I'm wondering if this is something possible in R:
I have 2 columns. Column A (primaryhistory2.DEPT)
has a bunch of categorical data, column B (primaryhistry2.ACT.ENROLL)
has numbers and NAs
.
I want to get a summary of column B for each category in column A.
Something like, for "NUT" in column A, I want to see min
, max
, mean
, median
, NAs
, etc. And I would like to see this for every category. Like when you use summary()
command.
Not sure if this is possible.. Thank you all in advance!
@Moody_Mudskipper
The results are what I'm looking for.

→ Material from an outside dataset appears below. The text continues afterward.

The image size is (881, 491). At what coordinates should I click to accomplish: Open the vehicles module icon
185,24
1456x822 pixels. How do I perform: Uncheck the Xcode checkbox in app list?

But without column names it's hard to read.
and for the base R, it's not doing counts for NAs, which I do see a lot of NAs in my file.
Very possible using dplyr
library:
library(dplyr)
most.of.the.answer = df %>%
group_by(primaryhistory2.DEPT) %>%
summarise(min = min(primaryhistry2.ACT.ENROLL, na.rm = TRUE), max = max(primaryhistry2.ACT.ENROLL, na.rm = TRUE), mean = mean(primaryhistry2.ACT.ENROLL, na.rm = TRUE), median = median(primaryhistry2.ACT.ENROLL, na.rm = TRUE))
(assuming your dataframe is called df
)
For counting NA's, try dplyr
's filter
feature:
count.NAs = df %>% filter(is.na(primaryhistry2.ACT.ENROLL)) %>%
group_by(primaryhistory2.DEPT) %>%
summarise(count.NA = n())
I'll leave it to you to merge the two dataframes.